Scorpius snickered as they climbed and Albus had to stop himself from scowling and turning red.
“So this is where you do whatever it is you nobs do,” Scorpius teased Albus as they walked down the mahogany-paneled hallway to Albus' rooms.
“Sleep.” Albus quirked a corner of his mouth at Scorpius. “This is where I sleep.”
“Apart from in the stables after--”
“Shh!”Albus quickly looked around.
“The servants have left. Your mother dismissed them after her hat was arranged properly.” Scorpius cocked a smile at Albus.
“Be that as it may, they might have not all left,” Albus said warily.
“I wouldn't stay longer than I had to in this place.” Scorpius looked around. “Looks like a museum.”
“And what would you know about museums?” Albus asked haughtily.
“Cleaned the chimneys for the National Gallery when I was seven,” Scorpius defended himself as he gave Albus a swat. “Probably seen more than you have.”
Albus laughed in spite of himself. “You always have to do me one better, don't you?”
“You shouldn't make the goal so simple.”Scorpius said snootily.
Albus grabbed Scorpius' hand and they ran down the long hall to the bedroom where Albus rested his head.

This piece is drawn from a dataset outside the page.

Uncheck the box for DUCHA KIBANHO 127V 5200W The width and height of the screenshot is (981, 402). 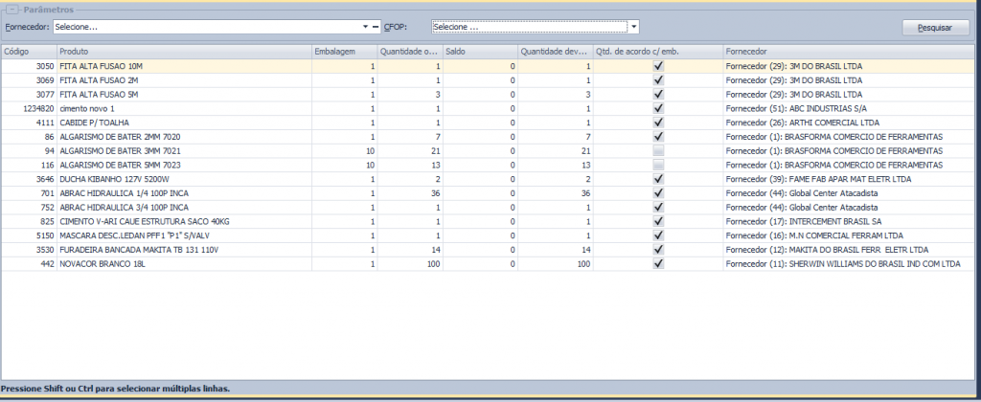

“Oh!” Scorpius said in mock surprise. “A real bed! How posh! Why, this time I'll wager we won't even have to rid ourselves of fleas!”
“You shut it.” Albus grinned as he pushed Scorpius into the bedroom. He waved his wand and the door shut firmly behind him.
“Your mother won't notice if she comes up here and the doors stuck shut?” Scorpius laughed as Albus pushed him towards the large bed.
“Been trapping it for a week now,” Albus said as he pulled his shirt over his head. “If it's stuck now no one will be the wiser.”
“Planning ahead now, are we?” Scorpius raised an eyebrow as Albus fumbled with his clothing.
“It isn't every day someone in this family gets married. The house is usually never empty.”
“Poor Rose. She's a nice girl. Wasn't very fair to spring it on her like this.” Scorpius lifted his own shirt over his head. He peered at Albus.“It wasn't by chance that my trousers ripped today, is it?”
“I charmed one of the bolts in the carriage to jump out and bite them, if that's what you're eluding to,” Albus sniffed as haughtily as someone in their pants and socks can.
“Can't trust you magic lot,” Scorpius shook head sadly. “Next thing you know you'll be making spring-loaded corsetry.”
“You're a wizard, too!” Albus protested as he fell to the bed, Scorpius in his arms.
“Fat lot of good it does me.” Scorpius snorted. “I can't use magic.”
“One day that will change,” Albus soothed him. “We can leave here. Go to America. I'll teach you myself at home.”
“Goody. I'll just grab my hidden fortune under my mattress and we'll be off,” Scorpius said with a sarcastic look.
“We can take mine.”
“What? Are you serious?” Scorpius' eyes went round.
“You know how mother's always complaining about how much money I spend on entertainment?”
“What, your drinking fund?” Scorpius chuckled as Albus pulled him near.
“The only brandy I drink is Fathers.”Albus admitted. “I've been saving the rest.”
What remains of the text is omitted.